Exercise brief: Please state how many lines in the records that follow include "chart", with no other output.

Dataset:
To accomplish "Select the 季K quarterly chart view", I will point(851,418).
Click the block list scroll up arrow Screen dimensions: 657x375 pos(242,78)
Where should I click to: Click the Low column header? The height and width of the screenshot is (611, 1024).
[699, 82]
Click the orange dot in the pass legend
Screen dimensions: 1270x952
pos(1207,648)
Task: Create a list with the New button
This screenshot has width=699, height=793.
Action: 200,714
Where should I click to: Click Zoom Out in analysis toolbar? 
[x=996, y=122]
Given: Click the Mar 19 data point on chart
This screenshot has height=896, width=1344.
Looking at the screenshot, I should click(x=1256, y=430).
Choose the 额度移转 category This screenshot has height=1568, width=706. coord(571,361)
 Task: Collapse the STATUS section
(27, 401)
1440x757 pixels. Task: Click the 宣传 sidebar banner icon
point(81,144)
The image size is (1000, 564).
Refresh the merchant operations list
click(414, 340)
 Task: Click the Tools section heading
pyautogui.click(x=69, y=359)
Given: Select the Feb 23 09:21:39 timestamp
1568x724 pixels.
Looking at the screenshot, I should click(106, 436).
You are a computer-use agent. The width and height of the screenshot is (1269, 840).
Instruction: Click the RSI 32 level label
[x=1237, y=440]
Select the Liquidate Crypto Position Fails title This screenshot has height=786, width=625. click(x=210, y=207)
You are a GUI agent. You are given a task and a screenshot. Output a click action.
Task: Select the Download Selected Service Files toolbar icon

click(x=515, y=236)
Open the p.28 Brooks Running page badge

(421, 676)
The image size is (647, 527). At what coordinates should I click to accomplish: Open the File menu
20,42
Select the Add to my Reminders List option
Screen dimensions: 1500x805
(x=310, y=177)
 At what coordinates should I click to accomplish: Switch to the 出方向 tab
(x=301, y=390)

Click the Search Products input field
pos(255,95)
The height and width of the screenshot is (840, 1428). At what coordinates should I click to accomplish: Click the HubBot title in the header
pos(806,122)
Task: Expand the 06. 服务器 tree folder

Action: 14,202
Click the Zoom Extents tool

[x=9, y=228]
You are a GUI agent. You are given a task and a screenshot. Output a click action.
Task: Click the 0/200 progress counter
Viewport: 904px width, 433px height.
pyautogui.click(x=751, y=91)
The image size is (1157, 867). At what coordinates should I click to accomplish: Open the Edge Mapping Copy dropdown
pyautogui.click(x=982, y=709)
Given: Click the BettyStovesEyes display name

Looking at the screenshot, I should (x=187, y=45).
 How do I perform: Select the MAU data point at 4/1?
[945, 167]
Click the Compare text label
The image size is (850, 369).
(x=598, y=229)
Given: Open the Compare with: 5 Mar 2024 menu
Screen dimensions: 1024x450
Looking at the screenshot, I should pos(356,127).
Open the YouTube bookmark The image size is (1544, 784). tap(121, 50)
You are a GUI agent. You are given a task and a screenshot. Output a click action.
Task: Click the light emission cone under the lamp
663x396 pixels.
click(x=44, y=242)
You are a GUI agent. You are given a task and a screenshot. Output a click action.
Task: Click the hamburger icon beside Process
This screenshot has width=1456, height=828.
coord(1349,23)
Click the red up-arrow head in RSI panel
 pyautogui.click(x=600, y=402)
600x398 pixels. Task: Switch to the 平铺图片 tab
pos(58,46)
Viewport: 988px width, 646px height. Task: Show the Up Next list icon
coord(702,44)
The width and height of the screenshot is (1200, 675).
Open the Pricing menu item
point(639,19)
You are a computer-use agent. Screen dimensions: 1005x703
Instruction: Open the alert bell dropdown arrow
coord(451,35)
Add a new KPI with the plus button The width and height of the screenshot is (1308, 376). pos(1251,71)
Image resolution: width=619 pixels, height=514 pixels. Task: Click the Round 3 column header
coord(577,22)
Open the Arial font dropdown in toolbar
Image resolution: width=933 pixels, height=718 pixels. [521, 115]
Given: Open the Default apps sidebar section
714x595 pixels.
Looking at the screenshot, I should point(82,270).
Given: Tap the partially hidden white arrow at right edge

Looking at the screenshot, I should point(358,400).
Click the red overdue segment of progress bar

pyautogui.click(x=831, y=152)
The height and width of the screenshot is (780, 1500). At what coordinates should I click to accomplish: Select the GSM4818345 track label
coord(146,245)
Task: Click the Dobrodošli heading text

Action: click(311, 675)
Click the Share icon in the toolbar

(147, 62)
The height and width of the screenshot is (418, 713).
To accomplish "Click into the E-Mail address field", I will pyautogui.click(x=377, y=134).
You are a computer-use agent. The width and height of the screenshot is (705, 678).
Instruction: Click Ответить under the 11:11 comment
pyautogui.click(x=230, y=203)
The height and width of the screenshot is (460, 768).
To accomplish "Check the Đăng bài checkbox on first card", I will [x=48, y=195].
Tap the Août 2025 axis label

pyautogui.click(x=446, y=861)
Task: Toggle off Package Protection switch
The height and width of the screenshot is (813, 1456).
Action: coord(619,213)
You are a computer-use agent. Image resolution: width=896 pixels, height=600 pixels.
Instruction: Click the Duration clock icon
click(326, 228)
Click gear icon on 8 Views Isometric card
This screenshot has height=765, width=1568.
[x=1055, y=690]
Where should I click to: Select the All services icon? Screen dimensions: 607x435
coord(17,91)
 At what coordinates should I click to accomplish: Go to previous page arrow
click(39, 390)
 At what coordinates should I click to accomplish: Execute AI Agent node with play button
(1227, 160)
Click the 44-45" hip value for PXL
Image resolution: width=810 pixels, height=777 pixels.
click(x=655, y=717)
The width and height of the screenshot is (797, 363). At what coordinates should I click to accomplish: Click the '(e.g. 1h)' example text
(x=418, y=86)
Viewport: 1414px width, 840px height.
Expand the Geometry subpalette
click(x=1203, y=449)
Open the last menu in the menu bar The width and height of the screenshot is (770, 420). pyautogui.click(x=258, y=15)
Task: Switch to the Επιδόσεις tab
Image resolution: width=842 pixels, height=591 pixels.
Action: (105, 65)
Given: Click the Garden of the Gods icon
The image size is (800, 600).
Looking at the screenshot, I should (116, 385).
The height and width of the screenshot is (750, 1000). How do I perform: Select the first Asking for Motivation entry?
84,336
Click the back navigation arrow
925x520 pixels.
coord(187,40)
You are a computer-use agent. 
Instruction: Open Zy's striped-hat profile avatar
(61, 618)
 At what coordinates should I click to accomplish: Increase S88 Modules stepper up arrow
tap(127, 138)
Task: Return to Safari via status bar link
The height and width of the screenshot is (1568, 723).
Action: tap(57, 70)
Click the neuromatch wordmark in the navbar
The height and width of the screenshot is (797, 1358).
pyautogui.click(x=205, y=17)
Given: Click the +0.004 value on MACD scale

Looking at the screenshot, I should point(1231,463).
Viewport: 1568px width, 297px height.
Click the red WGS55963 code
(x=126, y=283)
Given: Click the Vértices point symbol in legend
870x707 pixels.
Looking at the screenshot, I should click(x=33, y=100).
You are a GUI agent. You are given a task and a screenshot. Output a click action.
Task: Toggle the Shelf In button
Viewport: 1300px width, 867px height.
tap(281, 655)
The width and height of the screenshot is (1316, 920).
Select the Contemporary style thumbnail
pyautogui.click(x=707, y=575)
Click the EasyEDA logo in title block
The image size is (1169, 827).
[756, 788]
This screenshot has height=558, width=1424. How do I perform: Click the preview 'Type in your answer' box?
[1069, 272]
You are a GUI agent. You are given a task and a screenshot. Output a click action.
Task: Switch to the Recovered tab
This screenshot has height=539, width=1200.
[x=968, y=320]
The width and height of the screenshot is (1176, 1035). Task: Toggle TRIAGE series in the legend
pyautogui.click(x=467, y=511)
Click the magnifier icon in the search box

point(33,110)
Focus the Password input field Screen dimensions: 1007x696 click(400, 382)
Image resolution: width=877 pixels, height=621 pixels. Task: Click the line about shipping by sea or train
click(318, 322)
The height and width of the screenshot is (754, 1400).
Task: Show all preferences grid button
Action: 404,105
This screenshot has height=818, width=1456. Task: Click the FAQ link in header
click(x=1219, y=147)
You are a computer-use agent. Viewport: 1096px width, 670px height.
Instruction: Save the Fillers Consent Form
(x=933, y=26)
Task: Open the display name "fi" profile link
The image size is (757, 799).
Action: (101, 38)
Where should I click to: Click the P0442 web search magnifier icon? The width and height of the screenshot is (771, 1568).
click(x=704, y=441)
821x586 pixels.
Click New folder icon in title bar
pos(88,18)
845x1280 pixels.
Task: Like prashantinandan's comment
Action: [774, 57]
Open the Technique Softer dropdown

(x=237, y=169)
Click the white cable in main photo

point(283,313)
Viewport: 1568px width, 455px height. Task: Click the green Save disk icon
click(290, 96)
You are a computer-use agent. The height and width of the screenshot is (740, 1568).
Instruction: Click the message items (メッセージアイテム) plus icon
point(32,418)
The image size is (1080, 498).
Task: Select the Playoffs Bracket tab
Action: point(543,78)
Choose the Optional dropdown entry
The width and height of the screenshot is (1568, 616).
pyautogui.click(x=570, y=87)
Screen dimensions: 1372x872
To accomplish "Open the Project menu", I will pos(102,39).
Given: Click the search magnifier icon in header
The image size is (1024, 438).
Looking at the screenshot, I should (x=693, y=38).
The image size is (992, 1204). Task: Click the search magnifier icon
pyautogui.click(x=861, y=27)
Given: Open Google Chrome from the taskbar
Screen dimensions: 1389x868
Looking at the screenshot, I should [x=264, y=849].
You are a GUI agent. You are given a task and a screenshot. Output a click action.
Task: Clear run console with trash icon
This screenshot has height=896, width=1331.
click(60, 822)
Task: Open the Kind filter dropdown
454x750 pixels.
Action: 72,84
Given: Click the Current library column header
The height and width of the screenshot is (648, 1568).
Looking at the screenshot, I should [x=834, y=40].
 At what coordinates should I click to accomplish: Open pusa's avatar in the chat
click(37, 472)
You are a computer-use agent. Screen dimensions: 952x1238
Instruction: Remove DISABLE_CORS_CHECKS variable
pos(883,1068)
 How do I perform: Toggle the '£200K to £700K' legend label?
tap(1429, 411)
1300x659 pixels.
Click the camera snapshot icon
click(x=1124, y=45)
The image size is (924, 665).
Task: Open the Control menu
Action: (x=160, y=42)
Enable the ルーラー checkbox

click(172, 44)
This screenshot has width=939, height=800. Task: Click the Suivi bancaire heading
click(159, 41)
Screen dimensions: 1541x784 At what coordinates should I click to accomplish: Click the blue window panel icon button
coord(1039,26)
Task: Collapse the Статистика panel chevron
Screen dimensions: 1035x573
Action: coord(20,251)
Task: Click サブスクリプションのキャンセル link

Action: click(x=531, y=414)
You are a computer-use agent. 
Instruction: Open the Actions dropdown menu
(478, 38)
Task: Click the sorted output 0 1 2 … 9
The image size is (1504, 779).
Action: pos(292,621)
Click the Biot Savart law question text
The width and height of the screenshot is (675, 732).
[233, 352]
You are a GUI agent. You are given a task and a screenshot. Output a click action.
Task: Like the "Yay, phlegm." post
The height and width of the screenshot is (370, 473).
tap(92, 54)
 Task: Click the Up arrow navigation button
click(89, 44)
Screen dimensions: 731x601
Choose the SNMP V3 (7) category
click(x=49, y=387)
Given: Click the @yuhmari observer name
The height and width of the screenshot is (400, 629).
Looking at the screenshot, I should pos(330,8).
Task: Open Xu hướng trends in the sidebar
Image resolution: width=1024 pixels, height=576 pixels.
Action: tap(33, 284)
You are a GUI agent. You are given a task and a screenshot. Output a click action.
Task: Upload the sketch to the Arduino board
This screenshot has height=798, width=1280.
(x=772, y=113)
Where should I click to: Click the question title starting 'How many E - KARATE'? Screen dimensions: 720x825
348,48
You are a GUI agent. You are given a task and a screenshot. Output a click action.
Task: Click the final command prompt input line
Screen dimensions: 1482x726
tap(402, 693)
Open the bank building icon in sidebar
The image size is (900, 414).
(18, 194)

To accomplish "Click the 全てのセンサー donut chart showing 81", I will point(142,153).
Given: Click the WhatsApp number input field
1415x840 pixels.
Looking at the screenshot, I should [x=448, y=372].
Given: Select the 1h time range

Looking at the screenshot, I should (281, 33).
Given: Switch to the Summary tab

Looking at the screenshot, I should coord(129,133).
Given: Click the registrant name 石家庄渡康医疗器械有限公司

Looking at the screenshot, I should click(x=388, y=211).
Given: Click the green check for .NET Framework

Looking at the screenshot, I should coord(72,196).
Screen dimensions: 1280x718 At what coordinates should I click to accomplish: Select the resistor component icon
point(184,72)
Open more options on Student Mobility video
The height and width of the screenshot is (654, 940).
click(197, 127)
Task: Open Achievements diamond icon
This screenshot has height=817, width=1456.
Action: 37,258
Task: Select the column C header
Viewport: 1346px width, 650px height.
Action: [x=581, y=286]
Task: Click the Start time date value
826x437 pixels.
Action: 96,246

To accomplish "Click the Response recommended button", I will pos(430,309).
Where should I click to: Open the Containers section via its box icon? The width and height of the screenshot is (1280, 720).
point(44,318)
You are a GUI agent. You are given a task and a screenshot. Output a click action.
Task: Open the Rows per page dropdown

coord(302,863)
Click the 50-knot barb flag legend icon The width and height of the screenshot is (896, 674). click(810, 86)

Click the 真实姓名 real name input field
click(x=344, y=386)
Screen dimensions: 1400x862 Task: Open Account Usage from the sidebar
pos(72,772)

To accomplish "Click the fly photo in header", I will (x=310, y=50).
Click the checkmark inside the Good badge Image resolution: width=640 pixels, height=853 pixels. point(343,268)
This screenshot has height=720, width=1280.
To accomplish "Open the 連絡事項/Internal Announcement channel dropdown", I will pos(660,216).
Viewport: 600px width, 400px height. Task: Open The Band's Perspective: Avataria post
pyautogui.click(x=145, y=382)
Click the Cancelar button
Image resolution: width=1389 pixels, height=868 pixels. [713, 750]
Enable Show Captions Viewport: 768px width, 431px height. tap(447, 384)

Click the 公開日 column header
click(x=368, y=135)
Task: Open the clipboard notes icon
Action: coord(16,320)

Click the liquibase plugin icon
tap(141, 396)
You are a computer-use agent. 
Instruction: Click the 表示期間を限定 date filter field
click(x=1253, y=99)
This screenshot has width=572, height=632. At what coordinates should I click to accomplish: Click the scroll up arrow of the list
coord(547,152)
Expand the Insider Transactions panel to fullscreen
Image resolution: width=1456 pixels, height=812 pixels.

Task output: 3